Objective: Our objective was to determine genotype-phenotype associations in a cohort of patients with pheochromocytoma/paraganglioma syndromes and succinate dehydrogenase subunit B (SDHB) or subunit D (SDHD) mutations.
Design, setting, and participants: The International SDH Consortium studied 116 individuals (83 affected and 33 clinically unaffected) from 62 families with pheochromocytoma/paraganglioma syndromes and SDHB or SDHD mutations. Clinical data were collected between August 2003 and September 2004 from tertiary referral centers in Australia, France, New Zealand, Germany, United States, Canada, and Scotland.

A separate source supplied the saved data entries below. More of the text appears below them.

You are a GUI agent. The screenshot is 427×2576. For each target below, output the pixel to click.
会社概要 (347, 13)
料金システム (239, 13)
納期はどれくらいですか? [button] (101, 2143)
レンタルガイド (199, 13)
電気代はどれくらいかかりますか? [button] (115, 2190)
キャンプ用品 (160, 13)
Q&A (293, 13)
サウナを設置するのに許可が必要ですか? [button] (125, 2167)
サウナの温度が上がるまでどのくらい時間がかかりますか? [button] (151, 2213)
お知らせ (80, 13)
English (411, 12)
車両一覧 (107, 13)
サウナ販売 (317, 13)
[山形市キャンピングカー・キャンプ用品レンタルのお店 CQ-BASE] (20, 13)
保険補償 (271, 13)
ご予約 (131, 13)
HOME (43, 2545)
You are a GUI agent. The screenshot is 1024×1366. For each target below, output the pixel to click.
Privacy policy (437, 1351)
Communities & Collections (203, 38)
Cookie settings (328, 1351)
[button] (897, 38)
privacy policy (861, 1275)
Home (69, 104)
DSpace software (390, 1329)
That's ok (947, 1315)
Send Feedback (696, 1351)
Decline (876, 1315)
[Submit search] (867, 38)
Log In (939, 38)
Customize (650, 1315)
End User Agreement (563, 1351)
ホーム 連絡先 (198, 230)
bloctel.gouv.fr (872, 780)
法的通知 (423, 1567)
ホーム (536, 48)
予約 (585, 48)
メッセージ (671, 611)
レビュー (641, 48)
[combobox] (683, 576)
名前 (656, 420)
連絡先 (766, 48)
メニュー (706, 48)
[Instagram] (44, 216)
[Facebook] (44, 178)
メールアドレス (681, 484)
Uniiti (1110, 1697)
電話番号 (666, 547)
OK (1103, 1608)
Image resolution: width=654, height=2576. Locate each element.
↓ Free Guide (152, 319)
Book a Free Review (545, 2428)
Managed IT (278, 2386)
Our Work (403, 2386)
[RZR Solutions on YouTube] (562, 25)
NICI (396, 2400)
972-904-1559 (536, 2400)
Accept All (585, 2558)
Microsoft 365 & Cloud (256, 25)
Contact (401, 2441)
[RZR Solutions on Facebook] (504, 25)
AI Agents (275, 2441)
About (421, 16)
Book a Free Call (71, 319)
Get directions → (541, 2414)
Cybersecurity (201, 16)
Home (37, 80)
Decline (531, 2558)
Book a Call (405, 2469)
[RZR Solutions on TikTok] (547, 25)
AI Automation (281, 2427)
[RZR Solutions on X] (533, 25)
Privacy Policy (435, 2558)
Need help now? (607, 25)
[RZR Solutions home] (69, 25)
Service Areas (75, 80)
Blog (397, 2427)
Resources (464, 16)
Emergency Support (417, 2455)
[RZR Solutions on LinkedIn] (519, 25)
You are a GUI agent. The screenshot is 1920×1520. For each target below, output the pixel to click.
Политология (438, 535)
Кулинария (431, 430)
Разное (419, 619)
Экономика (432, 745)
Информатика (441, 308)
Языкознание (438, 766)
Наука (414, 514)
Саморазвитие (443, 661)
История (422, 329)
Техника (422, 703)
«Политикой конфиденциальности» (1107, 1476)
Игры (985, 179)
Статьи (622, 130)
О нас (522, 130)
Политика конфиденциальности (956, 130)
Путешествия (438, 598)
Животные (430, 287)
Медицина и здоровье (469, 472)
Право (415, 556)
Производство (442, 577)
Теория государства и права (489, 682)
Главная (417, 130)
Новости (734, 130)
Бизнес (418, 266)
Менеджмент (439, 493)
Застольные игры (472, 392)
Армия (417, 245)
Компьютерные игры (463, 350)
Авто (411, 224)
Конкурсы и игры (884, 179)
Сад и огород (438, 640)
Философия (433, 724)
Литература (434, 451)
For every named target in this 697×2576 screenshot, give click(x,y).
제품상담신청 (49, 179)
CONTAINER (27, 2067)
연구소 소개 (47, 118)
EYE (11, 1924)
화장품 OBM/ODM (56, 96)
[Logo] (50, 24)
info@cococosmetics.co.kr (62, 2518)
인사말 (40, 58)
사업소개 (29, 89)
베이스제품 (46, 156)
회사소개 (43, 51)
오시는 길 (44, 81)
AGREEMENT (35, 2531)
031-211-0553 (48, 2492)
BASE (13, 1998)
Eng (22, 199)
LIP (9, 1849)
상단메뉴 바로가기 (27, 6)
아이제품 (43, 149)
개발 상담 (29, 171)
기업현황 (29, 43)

Main outcome measures: Data were collected on patients with pheochromocytomas and/or paragangliomas with respect to onset of disease, diagnosis, genetic testing, surgery, pathology, and disease progression. Clinical features were evaluated for evidence of genotype-phenotype associations, and penetrance was determined.
Results: SDHB mutation carriers were more likely than SDHD mutation carriers to develop extraadrenal pheochromocytomas and malignant disease, whereas SDHD mutation carriers had a greater propensity to develop head and neck paragangliomas and multiple tumors. For the index cases, there was no difference between 43 SDHB and 19 SDHD mutation carriers in the time to first diagnosis (34 vs. 28 yr, respectively; P = 0.3). However, when all mutation carriers were included (n = 112), the estimated age-related penetrance was different for SDHB vs. SDHD mutation carriers (P = 0.008).
Conclusions: For clinical follow-up, features of SDHB mutation-associated disease include a later age of onset, extraadrenal (abdominal or thoracic) tumors, and a higher rate of malignancy. In contrast, SDHD mutation carriers, in addition to head and neck paragangliomas, should be observed for multifocal tumors, infrequent malignancy, and the possibility of extraadrenal pheochromocytoma.